## AUFGABE
Schreib das gesamte folgende Material als Markdown-Tabelle mit den Spalten „Nr“ und „Zeile“ um. Jede Zeile erhält eine fortlaufende Nummer, und Leerzeilen fallen weg.
***** AUSZUG AUS DATEN *****
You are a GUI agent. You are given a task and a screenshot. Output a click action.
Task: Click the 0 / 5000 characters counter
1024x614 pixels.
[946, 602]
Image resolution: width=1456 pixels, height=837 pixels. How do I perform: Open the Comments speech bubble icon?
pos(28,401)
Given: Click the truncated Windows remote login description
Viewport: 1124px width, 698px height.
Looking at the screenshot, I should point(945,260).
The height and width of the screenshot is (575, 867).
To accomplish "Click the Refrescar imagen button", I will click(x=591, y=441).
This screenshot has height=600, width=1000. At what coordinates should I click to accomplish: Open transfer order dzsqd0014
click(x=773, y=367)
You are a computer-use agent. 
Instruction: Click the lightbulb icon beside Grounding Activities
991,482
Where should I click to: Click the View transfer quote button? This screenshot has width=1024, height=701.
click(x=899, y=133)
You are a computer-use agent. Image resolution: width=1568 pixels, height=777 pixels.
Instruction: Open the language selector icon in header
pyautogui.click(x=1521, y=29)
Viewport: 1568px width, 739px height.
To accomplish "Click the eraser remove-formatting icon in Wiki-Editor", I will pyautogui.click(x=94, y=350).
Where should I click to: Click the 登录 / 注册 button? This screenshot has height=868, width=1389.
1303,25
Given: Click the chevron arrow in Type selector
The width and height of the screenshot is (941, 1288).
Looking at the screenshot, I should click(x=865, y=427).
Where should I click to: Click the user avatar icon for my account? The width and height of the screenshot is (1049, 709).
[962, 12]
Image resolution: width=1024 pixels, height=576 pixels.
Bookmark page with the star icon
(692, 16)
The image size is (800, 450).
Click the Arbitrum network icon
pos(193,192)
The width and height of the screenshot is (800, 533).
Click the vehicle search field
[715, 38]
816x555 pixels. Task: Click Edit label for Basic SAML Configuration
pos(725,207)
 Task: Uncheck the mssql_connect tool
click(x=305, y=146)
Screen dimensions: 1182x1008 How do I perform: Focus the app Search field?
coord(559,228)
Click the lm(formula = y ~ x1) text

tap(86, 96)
*****
## RICHTIGE ANTWORT
| Nr | Zeile |
|---|---|
| 1 | You are a GUI agent. You are given a task and a screenshot. Output a click action. |
| 2 | Task: Click the 0 / 5000 characters counter |
| 3 | 1024x614 pixels. |
| 4 | [946, 602] |
| 5 | Image resolution: width=1456 pixels, height=837 pixels. How do I perform: Open the Comments speech bubble icon? |
| 6 | pos(28,401) |
| 7 | Given: Click the truncated Windows remote login description |
| 8 | Viewport: 1124px width, 698px height. |
| 9 | Looking at the screenshot, I should point(945,260). |
| 10 | The height and width of the screenshot is (575, 867). |
| 11 | To accomplish "Click the Refrescar imagen button", I will click(x=591, y=441). |
| 12 | This screenshot has height=600, width=1000. At what coordinates should I click to accomplish: Open transfer order dzsqd0014 |
| 13 | click(x=773, y=367) |
| 14 | You are a computer-use agent.  |
| 15 | Instruction: Click the lightbulb icon beside Grounding Activities |
| 16 | 991,482 |
| 17 | Where should I click to: Click the View transfer quote button? This screenshot has width=1024, height=701. |
| 18 | click(x=899, y=133) |
| 19 | You are a computer-use agent. Image resolution: width=1568 pixels, height=777 pixels. |
| 20 | Instruction: Open the language selector icon in header |
| 21 | pyautogui.click(x=1521, y=29) |
| 22 | Viewport: 1568px width, 739px height. |
| 23 | To accomplish "Click the eraser remove-formatting icon in Wiki-Editor", I will pyautogui.click(x=94, y=350). |
| 24 | Where should I click to: Click the 登录 / 注册 button? This screenshot has height=868, width=1389. |
| 25 | 1303,25 |
| 26 | Given: Click the chevron arrow in Type selector |
| 27 | The width and height of the screenshot is (941, 1288). |
| 28 | Looking at the screenshot, I should click(x=865, y=427). |
| 29 | Where should I click to: Click the user avatar icon for my account? The width and height of the screenshot is (1049, 709). |
| 30 | [962, 12] |
| 31 | Image resolution: width=1024 pixels, height=576 pixels. |
| 32 | Bookmark page with the star icon |
| 33 | (692, 16) |
| 34 | The image size is (800, 450). |
| 35 | Click the Arbitrum network icon |
| 36 | pos(193,192) |
| 37 | The width and height of the screenshot is (800, 533). |
| 38 | Click the vehicle search field |
| 39 | [715, 38] |
| 40 | 816x555 pixels. Task: Click Edit label for Basic SAML Configuration |
| 41 | pos(725,207) |
| 42 |  Task: Uncheck the mssql_connect tool |
| 43 | click(x=305, y=146) |
| 44 | Screen dimensions: 1182x1008 How do I perform: Focus the app Search field? |
| 45 | coord(559,228) |
| 46 | Click the lm(formula = y ~ x1) text |
| 47 | tap(86, 96) |